8 Monocyte/Macrophage-Based or Targeted Therapy in Treatment of Renal Fibrosis
Till now, therapeutic strategies by interfering with monocyte/macrophage recruitment, activation and polarization, or adoptive transfer of polarized macrophages have been extensively studied.
Previous studies showed that DNA vaccination or neutralized antibody-mediated inhibition of chemokines, like CCL2 and CCL5, prevents macrophage infiltration and renal damage in adriamycin nephropathy (Wu et al. 2005; Zheng et al. 2006), nephrotoxic serum nephritis (Lloyd et al. 1997; Tang et al. 1996; Wada et al. 1996), and anti-thy1.1 nephritis (Wenzel et al. 1997). Inhibition of CX3CR1 or intercellular adhesion molecule-1 (ICAM-1) protects against crescentic glomerulonephritis and nephrotoxic nephritis (Feng et al. 1999; Kawasaki et al. 1993). Additionally, anti-macrophage serum-induced depletion of macrophage prevents experimental glomerulonephritis (Holdsworth et al. 1981). Blocking c-fms, a receptor for CSF, protects against UUO and diabetic nephropathy by reducing the recruitment and proliferation of macrophages (Le Meur et al. 2002; Lim et al. 2009). Moreover, liposomal clodronate-mediated clearance of macrophage alleviates renal fibrosis (Kitamoto et al. 2009), this finding is further confirmed by the study showing that conditional depletion of CD11b+ cells attenuates crescentic glomerulonephritis (Duffield et al. 2005b; Wang and Harris 2011). Notwithstanding, inconsistent evidence shows that blocking CCL2 or CCL5 fails to attenuate renal injury, indicating that the success of therapy by inhibiting macrophages recruitment might depend on the types and stages of kidney diseases (Anders et al. 2003; Clauss et al. 2009).
Accumulating evidence shows that modification of macrophage activation states could also prevent renal fibrosis. A recent study demonstrated that Beta-2 adrenergic receptor (β2AR) agonists increased the binding of β-arrestin2 and IκBα, leading to the down-regulation of NF-κB and deactivation of macrophages, thereby protected against diabetic renal complication (Noh et al. 2017). Blocking NF-κB signaling by antisense oligonucleotides or its natural inhibitor IκB suppresses the classical activation of macrophages but increases anti-inflammatory macrophages, thereby limits kidney injury (Tomita et al. 2000; Wilson et al. 2005). By increasing IL-4/IL-13-mediated M2 polarization, IL-25 protects against adriamycin nephropathy (Cao et al. 2011). Additionally, treatment of Quercetin reduced macrophage infiltration and M2 polarization by preventing ECM production and interstitial fibrosis in a TGF-β1/Smad-dependent mechanism in obstructive nephropathy (Lu et al. 2018).

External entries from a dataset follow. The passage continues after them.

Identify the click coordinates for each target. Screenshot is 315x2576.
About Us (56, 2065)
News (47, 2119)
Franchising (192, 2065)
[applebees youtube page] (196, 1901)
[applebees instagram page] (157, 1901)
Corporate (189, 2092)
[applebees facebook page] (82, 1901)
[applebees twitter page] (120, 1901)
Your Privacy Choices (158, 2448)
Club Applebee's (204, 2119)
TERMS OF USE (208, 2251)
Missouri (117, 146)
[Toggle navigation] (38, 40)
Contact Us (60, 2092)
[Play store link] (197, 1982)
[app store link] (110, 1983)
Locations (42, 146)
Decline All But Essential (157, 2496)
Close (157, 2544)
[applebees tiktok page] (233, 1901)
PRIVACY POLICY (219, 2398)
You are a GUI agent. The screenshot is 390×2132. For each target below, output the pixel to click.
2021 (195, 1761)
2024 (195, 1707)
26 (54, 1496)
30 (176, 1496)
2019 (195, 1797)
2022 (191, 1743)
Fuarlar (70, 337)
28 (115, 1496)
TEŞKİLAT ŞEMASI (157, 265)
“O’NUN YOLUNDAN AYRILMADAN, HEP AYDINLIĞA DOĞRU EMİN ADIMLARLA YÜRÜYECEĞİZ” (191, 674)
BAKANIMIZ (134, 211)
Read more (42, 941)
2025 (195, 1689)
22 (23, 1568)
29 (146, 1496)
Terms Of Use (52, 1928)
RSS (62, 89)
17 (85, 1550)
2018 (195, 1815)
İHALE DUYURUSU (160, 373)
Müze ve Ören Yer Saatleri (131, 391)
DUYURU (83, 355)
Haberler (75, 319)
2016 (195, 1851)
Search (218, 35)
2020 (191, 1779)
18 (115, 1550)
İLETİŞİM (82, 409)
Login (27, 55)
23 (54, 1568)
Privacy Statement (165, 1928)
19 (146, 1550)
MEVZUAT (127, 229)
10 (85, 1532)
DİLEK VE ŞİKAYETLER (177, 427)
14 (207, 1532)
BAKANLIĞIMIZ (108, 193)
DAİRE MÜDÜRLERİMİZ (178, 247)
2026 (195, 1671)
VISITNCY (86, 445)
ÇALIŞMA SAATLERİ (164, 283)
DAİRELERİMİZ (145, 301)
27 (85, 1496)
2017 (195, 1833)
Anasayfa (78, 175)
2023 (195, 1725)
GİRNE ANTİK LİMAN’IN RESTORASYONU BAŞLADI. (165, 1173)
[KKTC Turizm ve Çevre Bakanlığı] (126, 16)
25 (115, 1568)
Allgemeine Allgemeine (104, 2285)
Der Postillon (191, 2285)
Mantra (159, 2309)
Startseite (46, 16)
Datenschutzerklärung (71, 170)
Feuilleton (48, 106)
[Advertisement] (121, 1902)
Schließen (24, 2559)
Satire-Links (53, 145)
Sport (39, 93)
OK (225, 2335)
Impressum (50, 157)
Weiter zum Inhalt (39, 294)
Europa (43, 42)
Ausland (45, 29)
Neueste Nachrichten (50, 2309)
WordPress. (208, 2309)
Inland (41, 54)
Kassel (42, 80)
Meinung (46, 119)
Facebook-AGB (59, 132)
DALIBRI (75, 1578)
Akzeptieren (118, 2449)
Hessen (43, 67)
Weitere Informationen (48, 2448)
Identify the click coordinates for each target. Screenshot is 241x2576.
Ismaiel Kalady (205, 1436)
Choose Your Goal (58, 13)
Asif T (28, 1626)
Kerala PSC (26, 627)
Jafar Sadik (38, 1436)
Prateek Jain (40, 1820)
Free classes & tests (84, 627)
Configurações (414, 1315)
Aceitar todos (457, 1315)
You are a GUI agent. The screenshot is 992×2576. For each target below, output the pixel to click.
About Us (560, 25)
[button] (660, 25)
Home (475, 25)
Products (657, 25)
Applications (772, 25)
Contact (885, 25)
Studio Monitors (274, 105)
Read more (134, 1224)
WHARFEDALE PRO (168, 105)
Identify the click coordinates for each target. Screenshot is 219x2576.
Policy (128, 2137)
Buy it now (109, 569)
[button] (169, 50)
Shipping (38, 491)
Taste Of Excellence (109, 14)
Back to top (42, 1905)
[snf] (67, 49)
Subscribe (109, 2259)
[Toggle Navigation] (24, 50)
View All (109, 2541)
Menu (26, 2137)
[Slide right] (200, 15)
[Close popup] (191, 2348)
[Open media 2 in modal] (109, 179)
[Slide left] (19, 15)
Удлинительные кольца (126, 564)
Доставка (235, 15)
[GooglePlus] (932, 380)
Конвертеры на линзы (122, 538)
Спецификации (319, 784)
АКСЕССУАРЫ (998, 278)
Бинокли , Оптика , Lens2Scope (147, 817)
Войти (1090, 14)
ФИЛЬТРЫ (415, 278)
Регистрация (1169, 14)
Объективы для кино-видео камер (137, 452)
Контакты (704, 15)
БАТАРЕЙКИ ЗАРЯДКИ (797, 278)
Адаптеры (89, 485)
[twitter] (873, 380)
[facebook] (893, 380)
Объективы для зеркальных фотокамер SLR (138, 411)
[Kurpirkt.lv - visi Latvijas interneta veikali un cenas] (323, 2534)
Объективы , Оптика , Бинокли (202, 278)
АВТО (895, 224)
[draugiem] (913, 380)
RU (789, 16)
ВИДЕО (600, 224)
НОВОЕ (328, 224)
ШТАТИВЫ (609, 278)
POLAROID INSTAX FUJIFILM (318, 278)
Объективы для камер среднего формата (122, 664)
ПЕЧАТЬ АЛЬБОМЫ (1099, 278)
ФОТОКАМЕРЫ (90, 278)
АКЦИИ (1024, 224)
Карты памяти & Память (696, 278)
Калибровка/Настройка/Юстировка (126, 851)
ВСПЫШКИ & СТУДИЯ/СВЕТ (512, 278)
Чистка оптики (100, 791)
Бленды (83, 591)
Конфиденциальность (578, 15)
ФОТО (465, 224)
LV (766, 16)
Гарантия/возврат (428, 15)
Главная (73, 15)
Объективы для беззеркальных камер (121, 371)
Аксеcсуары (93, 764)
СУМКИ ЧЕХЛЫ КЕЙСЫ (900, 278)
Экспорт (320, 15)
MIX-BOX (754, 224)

Modified macrophages are directly used to treat renal diseases in some studies. IL-4/IL-13-polarized M2a spleen macrophages were transferred into SCID mice where functions of endogenous immune cells were excluded, results showed that renal histology and function were both restored in adriamycin nephropathy (Wang et al. 2007). The protective effect of ex vivo polarized macrophages was further confirmed in streptozotocin-induced type 1 diabetic nephropathy (Parsa et al. 2012). Of note, IL-10 and TGF-β-induced M2c macrophages show high efficiency in reducing renal damage and proteinuria compared with M2a, because they are capable of inducing immunosuppressing regulatory T cells differentiation via a B7-H4-dependant mechanism (Cao et al. 2010; Lu et al. 2013). IL-10/TGF-β or IL-4/IL-13-modified bone marrow-derived macrophages have limited protective effect due to the finite proliferation capacity of bone marrow cells, so it may confine the clinical application of macrophage-based therapy by modifying bone marrow cells from patients (Cao et al. 2014).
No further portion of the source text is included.